Selasa Insight merupakan forum diskusi internal yang rutin dilaksanakan oleh Bawaslu Kabupaten Rembang sebagai sarana berbagi pengetahuan, penguatan kapasitas sumber daya manusia, serta penyamaan persepsi dalam pelaksanaan tugas dan fungsi pengawasan pemilu. Pada edisi kali ini, tema keterbukaan informasi publik dipilih sebagai bentuk komitmen Bawaslu Kabupaten Rembang dalam mewujudkan lembaga yang transparan, akuntabel, dan responsif terhadap kebutuhan informasi masyarakat.
Kegiatan tersebut menghadirkan Koordinator Divisi Penanganan Pelanggaran, Data dan Informasi Bawaslu Kabupaten Rembang, Nibrosu Rohid, sebagai narasumber. Dalam pemaparannya, ia menjelaskan secara komprehensif mengenai prinsip, ruang lingkup, serta mekanisme keterbukaan informasi publik sebagaimana diatur dalam peraturan perundang-undangan yang berlaku.
Pria yang akrab disapa Niha itu menegaskan bahwa keterbukaan informasi publik merupakan bagian yang tidak terpisahkan dari penyelenggaraan pengawasan pemilu yang demokratis dan berintegritas. Menurutnya, keterbukaan informasi bukan hanya sebatas pemenuhan kewajiban administratif, tetapi juga menjadi sarana membangun kepercayaan publik terhadap lembaga pengawas pemilu.

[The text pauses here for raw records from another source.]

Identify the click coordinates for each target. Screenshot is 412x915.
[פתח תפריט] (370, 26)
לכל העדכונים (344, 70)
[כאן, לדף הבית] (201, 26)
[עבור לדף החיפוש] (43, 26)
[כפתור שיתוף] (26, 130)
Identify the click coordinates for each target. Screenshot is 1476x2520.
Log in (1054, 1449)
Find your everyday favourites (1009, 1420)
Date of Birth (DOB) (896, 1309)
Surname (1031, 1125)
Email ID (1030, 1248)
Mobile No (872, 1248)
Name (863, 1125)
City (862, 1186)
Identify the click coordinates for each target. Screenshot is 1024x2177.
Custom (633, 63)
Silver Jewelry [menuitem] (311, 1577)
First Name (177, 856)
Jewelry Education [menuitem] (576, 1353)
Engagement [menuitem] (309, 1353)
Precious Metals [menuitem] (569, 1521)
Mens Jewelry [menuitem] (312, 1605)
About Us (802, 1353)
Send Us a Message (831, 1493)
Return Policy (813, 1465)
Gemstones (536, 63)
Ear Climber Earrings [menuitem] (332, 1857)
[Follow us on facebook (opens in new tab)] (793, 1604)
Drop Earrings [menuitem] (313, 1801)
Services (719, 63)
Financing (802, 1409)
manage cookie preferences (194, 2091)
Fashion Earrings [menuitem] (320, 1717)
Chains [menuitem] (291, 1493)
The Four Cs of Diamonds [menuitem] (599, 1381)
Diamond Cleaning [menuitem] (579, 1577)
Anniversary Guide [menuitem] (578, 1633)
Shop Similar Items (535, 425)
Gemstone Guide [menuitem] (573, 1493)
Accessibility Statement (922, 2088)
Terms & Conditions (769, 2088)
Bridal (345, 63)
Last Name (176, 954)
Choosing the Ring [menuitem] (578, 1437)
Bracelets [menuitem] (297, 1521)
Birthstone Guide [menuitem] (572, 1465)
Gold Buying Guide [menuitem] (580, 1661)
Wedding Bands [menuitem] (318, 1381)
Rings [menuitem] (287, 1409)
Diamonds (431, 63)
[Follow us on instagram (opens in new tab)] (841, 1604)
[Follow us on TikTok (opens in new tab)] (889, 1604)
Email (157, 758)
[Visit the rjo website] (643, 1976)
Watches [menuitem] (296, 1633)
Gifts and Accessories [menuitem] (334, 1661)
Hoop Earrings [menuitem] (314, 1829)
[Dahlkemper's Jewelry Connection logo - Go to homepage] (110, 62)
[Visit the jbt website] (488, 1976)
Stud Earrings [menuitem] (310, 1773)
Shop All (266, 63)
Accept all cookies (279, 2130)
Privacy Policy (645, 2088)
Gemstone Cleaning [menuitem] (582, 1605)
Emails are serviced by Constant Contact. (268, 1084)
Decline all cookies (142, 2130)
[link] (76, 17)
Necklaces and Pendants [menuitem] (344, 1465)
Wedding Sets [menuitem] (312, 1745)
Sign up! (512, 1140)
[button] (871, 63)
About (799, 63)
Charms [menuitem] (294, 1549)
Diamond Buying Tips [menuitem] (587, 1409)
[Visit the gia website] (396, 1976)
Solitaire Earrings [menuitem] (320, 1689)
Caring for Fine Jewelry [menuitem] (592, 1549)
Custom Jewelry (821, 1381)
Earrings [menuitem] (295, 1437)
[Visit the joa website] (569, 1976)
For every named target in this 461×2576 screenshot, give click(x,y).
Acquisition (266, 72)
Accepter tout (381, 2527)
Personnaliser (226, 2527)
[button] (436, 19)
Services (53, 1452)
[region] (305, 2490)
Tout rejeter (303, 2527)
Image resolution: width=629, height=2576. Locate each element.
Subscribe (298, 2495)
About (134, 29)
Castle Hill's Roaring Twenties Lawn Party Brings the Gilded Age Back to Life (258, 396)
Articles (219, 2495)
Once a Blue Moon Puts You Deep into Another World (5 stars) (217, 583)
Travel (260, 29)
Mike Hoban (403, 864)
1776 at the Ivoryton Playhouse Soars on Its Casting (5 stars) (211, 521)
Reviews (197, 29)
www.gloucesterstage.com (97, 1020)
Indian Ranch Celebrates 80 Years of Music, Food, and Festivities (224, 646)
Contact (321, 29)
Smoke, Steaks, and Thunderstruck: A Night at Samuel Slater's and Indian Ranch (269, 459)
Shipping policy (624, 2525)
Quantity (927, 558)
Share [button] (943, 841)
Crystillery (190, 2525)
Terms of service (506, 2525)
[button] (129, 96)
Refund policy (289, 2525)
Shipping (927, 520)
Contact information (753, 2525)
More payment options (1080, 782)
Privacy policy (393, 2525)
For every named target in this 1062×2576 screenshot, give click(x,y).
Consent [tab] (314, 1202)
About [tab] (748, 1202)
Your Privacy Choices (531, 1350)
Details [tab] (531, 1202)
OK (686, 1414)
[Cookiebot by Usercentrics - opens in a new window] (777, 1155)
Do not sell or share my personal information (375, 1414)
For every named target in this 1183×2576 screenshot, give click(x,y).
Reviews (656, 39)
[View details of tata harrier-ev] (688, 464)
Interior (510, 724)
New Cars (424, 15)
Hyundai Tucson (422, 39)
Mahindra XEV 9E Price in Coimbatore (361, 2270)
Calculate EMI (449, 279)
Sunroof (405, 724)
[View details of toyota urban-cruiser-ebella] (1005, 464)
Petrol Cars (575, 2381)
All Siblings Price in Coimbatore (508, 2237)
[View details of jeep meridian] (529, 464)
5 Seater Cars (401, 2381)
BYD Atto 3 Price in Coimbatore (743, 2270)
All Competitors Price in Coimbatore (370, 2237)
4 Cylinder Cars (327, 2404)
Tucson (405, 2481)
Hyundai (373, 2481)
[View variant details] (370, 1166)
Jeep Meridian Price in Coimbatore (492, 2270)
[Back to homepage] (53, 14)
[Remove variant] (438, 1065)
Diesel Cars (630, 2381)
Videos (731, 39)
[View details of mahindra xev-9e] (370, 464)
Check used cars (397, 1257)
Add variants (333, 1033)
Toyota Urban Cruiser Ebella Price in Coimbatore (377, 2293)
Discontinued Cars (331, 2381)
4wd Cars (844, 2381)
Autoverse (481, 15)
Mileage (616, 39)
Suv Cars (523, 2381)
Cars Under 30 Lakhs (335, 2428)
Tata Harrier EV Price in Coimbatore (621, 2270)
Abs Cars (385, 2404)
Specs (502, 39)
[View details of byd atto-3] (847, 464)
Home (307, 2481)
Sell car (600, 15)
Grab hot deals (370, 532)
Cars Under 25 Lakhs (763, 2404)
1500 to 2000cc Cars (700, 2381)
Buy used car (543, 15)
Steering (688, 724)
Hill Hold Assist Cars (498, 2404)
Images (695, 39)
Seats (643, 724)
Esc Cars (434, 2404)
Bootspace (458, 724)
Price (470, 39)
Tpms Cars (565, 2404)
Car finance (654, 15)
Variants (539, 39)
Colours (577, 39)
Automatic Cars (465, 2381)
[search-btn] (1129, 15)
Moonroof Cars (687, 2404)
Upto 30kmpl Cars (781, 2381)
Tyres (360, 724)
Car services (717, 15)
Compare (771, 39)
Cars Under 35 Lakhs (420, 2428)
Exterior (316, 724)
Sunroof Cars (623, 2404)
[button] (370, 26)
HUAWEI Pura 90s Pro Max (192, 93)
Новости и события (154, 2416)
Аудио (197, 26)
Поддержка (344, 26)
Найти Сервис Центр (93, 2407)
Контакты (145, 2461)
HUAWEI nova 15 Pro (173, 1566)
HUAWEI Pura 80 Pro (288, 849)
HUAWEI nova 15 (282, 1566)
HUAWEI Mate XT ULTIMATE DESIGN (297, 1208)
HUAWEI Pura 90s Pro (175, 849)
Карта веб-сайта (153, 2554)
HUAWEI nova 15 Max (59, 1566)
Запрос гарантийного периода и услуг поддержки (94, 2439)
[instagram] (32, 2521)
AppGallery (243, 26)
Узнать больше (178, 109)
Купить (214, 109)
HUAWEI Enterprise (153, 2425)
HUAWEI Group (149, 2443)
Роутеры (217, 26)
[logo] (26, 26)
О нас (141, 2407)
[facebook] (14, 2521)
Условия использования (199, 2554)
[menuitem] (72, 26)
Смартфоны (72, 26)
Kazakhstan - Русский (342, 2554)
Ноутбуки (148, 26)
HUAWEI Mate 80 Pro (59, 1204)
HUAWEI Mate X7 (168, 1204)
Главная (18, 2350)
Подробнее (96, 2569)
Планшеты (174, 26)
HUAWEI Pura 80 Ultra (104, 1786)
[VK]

“Keterbukaan informasi publik adalah bentuk pertanggungjawaban Bawaslu kepada masyarakat. Informasi yang disampaikan harus akurat, mudah diakses, serta disampaikan secara tepat waktu sesuai dengan ketentuan peraturan perundang-undangan,” ujar Niha dalam pemaparannya.
Lebih lanjut, Niha menyampaikan bahwa seluruh jajaran Bawaslu Kabupaten Rembang, baik komisioner maupun staf sekretariat, memiliki peran strategis dalam mendukung pengelolaan dan pelayanan informasi publik. Hal tersebut mencakup pemahaman terhadap jenis-jenis informasi yang wajib diumumkan secara berkala, serta-merta, dan setiap saat, hingga informasi yang dikecualikan.
Ia juga menekankan pentingnya koordinasi antarbagian dalam memastikan bahwa setiap permohonan informasi dari masyarakat dapat dilayani secara profesional, transparan, dan bertanggung jawab. Dengan pengelolaan informasi yang baik, Bawaslu diharapkan mampu mencegah kesalahpahaman publik serta meminimalisasi potensi sengketa informasi publik.